Le respect de la vie, c'est d'abord le respect du temps de la décision humaine. C'est le modèle français de l'accompagnement en fin de vie, que nous saurons définir ensemble, loin des simplifications et des fausses alternatives.
Qui peut juger que le plaisir de vivre a totalement disparu chez un être humain ? Aujourd'hui, des milliers de personnes confrontées à leur vie finissante souhaitent vivre leurs derniers moments le plus dignement et le plus humainement possible. Ces personnes veulent mourir sans douleur, sans angoisse excessive, sans acharnement thérapeutique, recevoir les soins de fin de vie adaptés, ne pas être seules au moment de leur mort.
La personne très âgée qui a beaucoup souffert et qui continue de souffrir est en droit de se préparer à mourir. Paul Claudel l'explique admirablement dans son Journal quand il écrit : « Je suis en pourparlers avec la mort ; je pèse ses propositions ».
Ce qui est essentiel, c'est de rendre la vie supportable dans ses derniers moments, même si le médecin, en soulageant la douleur, peut hâter la mort, voire l'avancer de quelques jours. Comme le rappelle si justement le pasteur Alain Houziaux : « Respecter la vie, c'est aussi respecter le fait que nous ayons à mourir lorsque la vie elle-même nous quitte ».
Pour conclure, j'aimerais rappeler à tous ceux qui semblent l'oublier ce que la vie, même malade, même diminué, même différent, peut avoir de sacré.
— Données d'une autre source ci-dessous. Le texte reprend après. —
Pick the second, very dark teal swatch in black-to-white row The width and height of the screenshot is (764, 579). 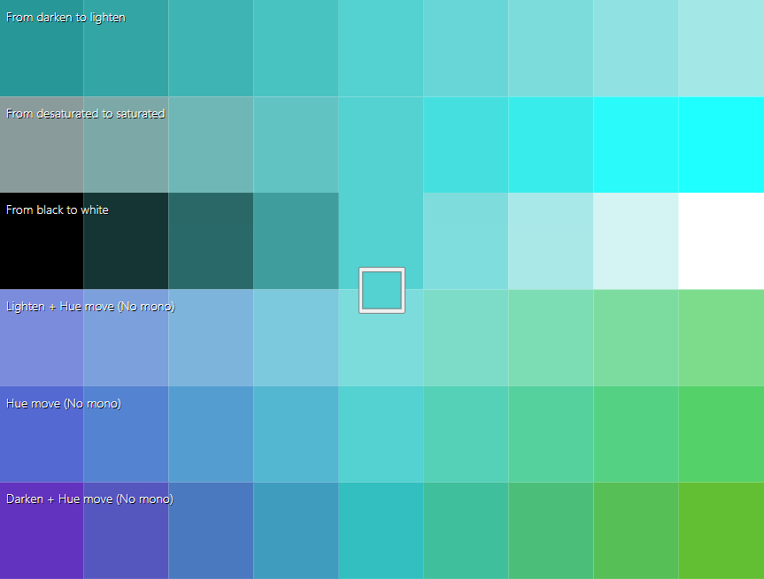(127, 240)
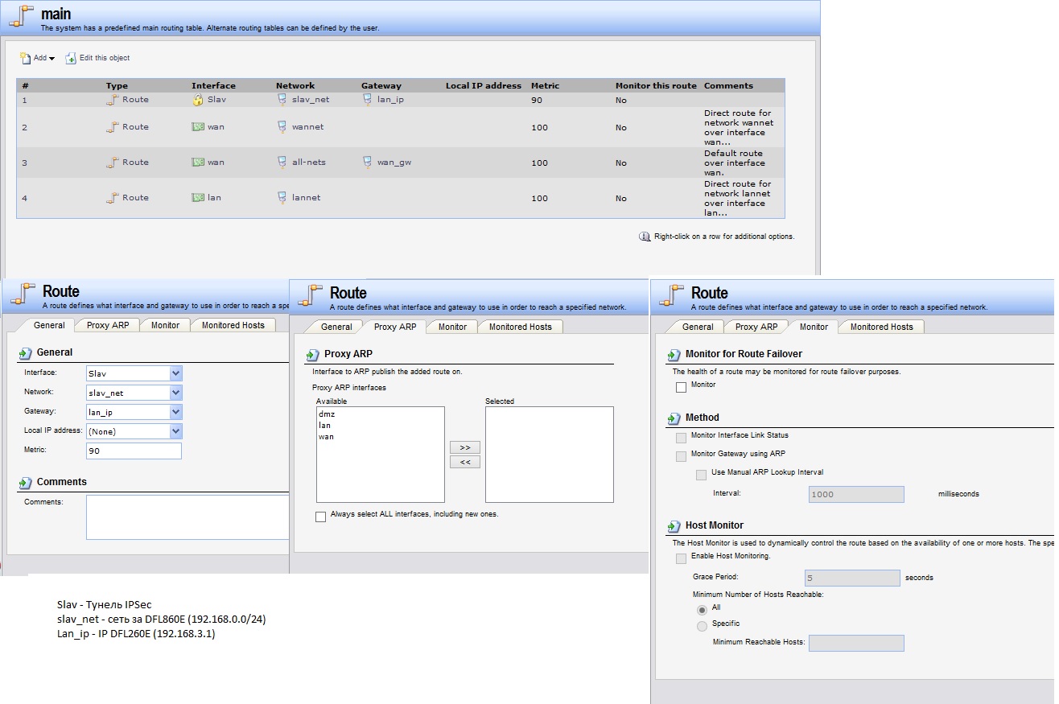The image size is (1059, 704).
Task: Expand the Gateway dropdown showing lan_ip
Action: pos(176,412)
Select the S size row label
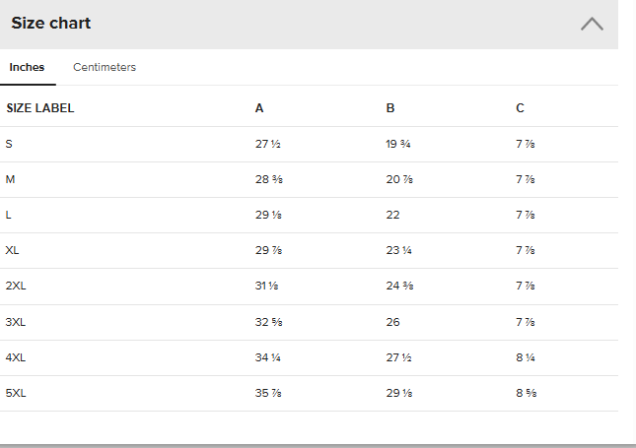 tap(9, 144)
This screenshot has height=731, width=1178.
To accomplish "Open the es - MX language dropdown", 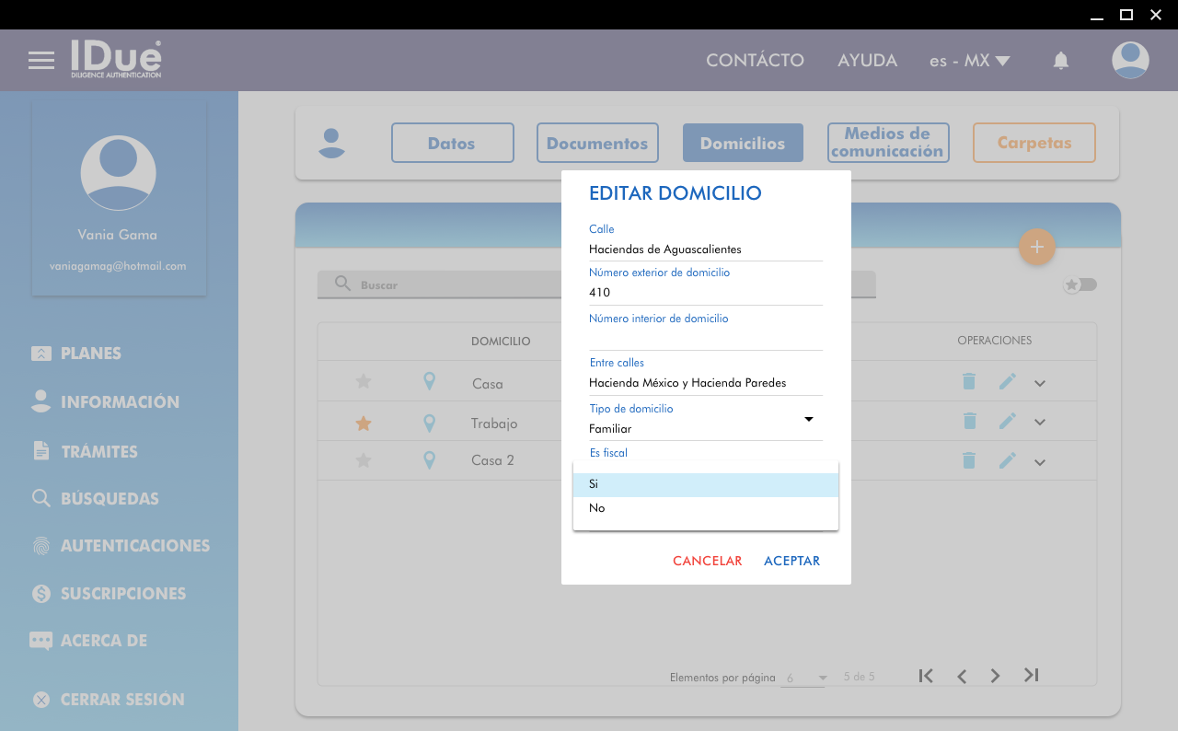I will [x=969, y=61].
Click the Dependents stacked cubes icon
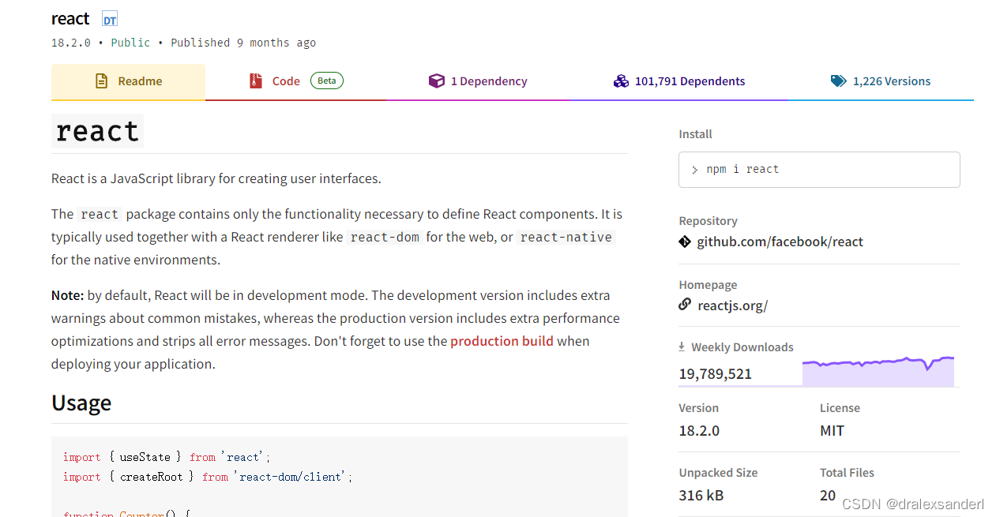This screenshot has width=996, height=517. 621,81
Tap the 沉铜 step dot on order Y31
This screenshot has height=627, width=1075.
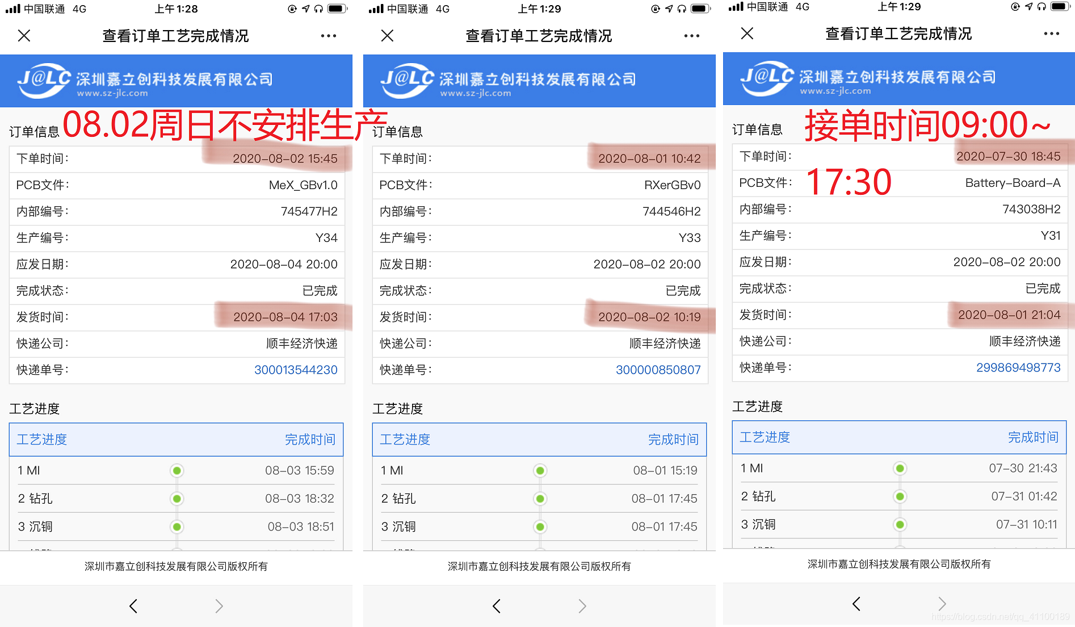click(x=900, y=524)
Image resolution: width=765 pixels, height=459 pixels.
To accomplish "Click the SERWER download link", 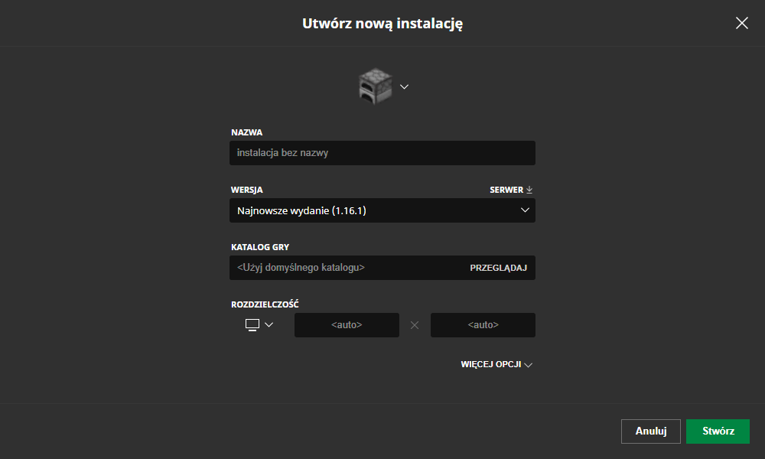I will (x=506, y=190).
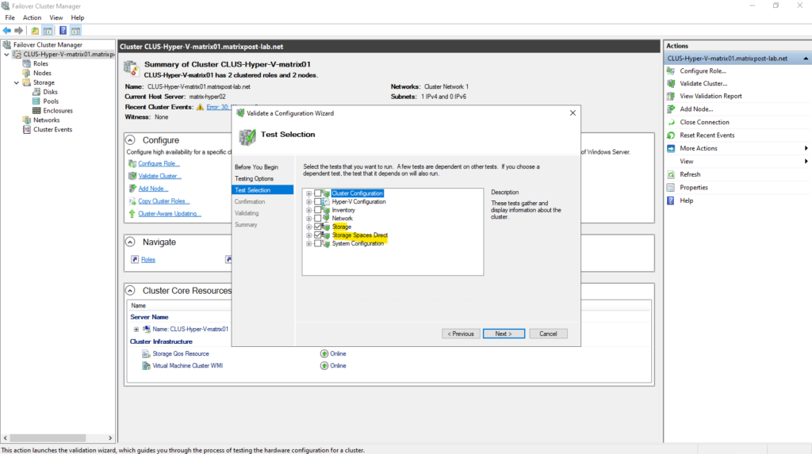Image resolution: width=812 pixels, height=454 pixels.
Task: Click the Add Node icon in Actions pane
Action: (x=672, y=109)
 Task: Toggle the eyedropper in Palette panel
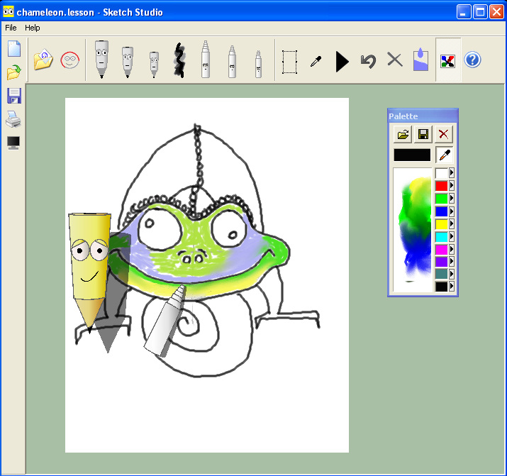(x=445, y=155)
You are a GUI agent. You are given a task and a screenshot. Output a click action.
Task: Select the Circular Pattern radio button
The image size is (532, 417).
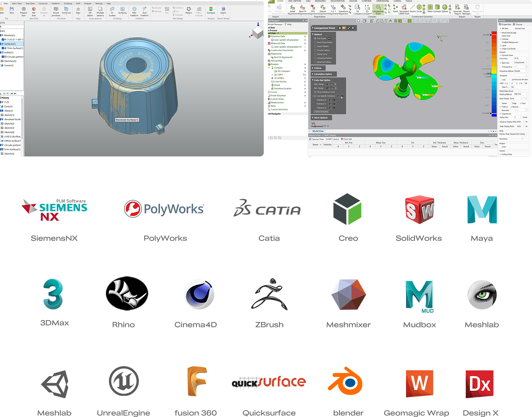[315, 50]
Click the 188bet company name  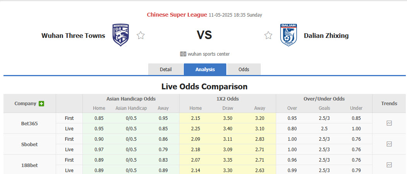tap(29, 165)
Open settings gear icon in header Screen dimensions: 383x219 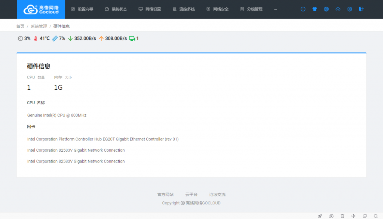[x=350, y=9]
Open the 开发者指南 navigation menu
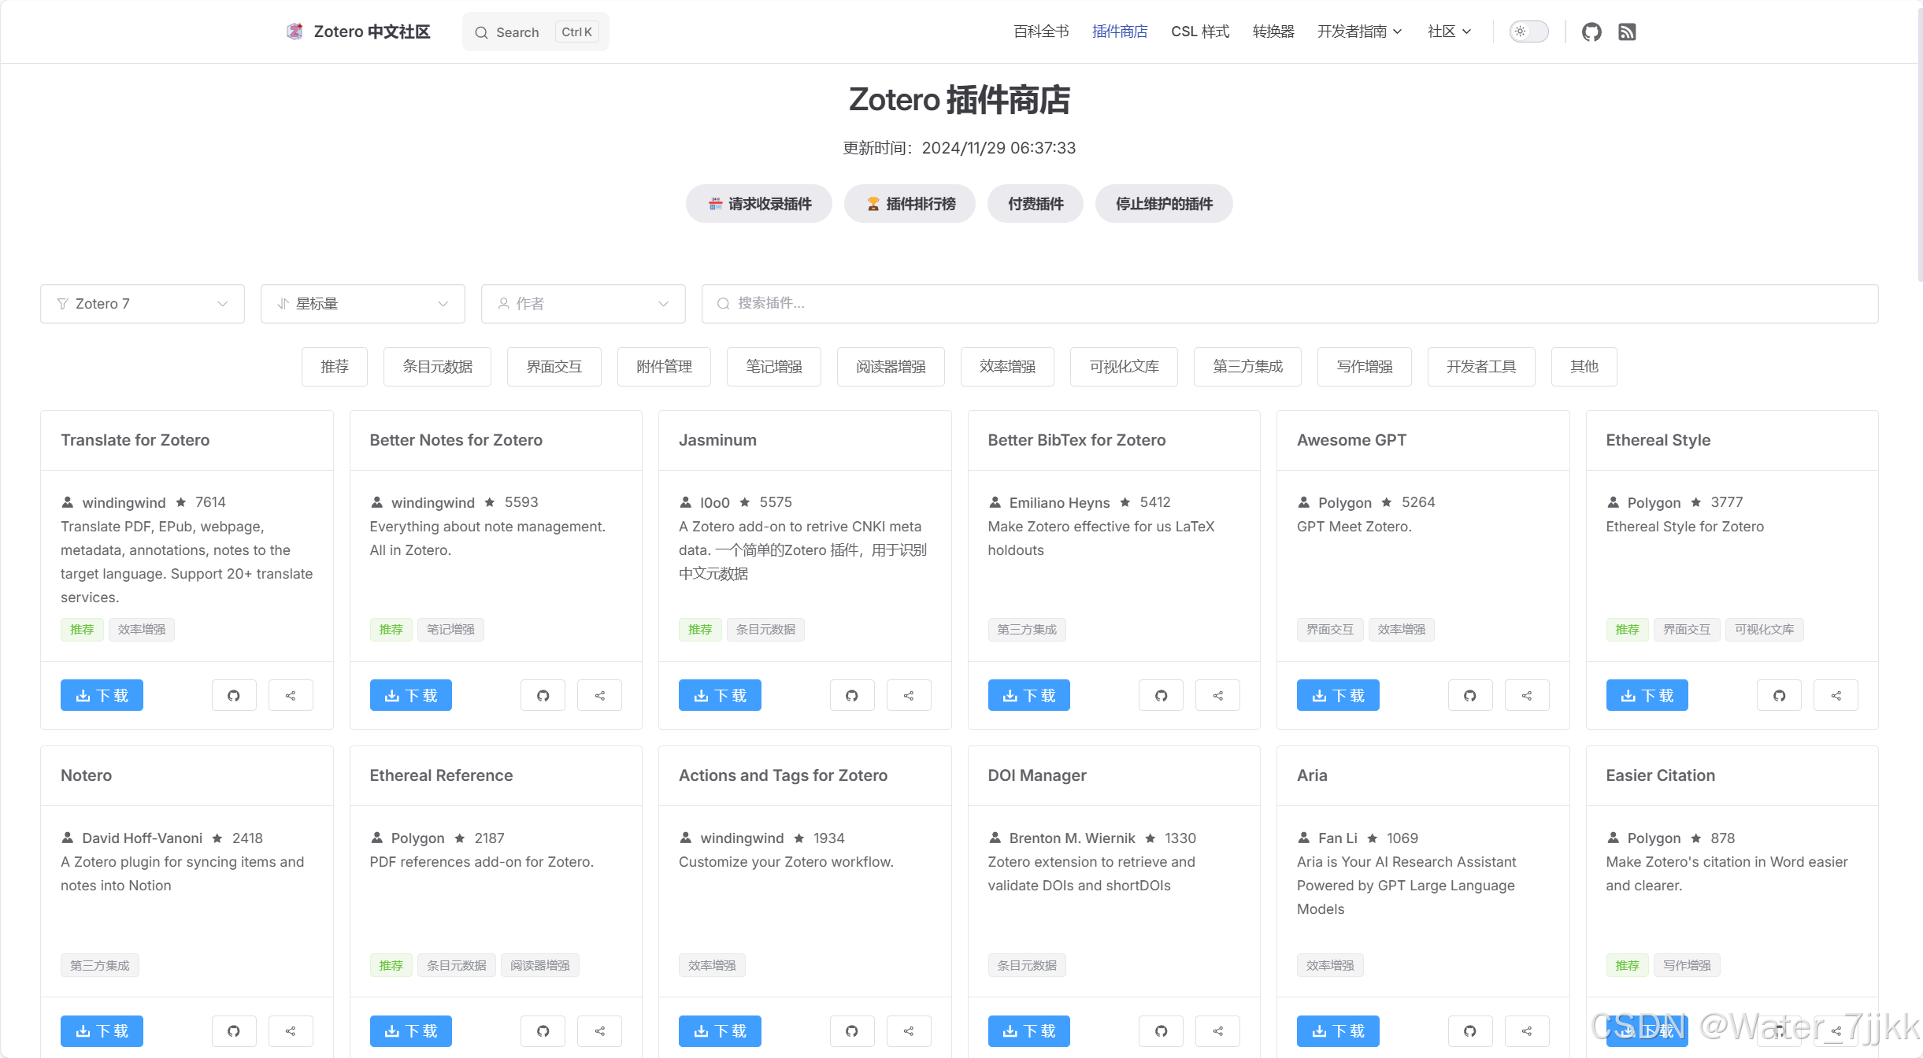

Mesdames, messieurs les sénateurs, vous l'aurez compris, notre responsabilité est grande. Si la Haute Assemblée adopte le texte qui lui est proposé, notre pays sera doté de la législation la mieux équilibrée dont disposeront les pays développés. Ne nous y trompons pas : ce n'est pas la situation particulière qui n'entre pas parfaitement dans le cadre de la loi qui est en jeu ; c'est une vision de la société, de nos sociétés, de notre évolution éthique et morale.
Si la Haute Assemblée vote ce texte dans les mêmes termes que l'Assemblée nationale, c'est un signal fort que nous donnerons à nos concitoyens, celui d'une représentation nationale rassemblée autour des grands, des vrais enjeux de société : les conditions de la vie, les conditions de la mort.
Désormais, avec la nouvelle loi que vous allez examiner aujourd'hui, la fin de vie en France aura un autre visage : elle sera un moment de choix et non plus de soumission.
Enfin, je tiens à rendre hommage à toutes celles et tous ceux qui, personnellement ou au travers d'associations caritatives, oeuvrent pour rendre la mort un peu plus humaine en accompagnant chaque jour l'autre dans ce passage difficile.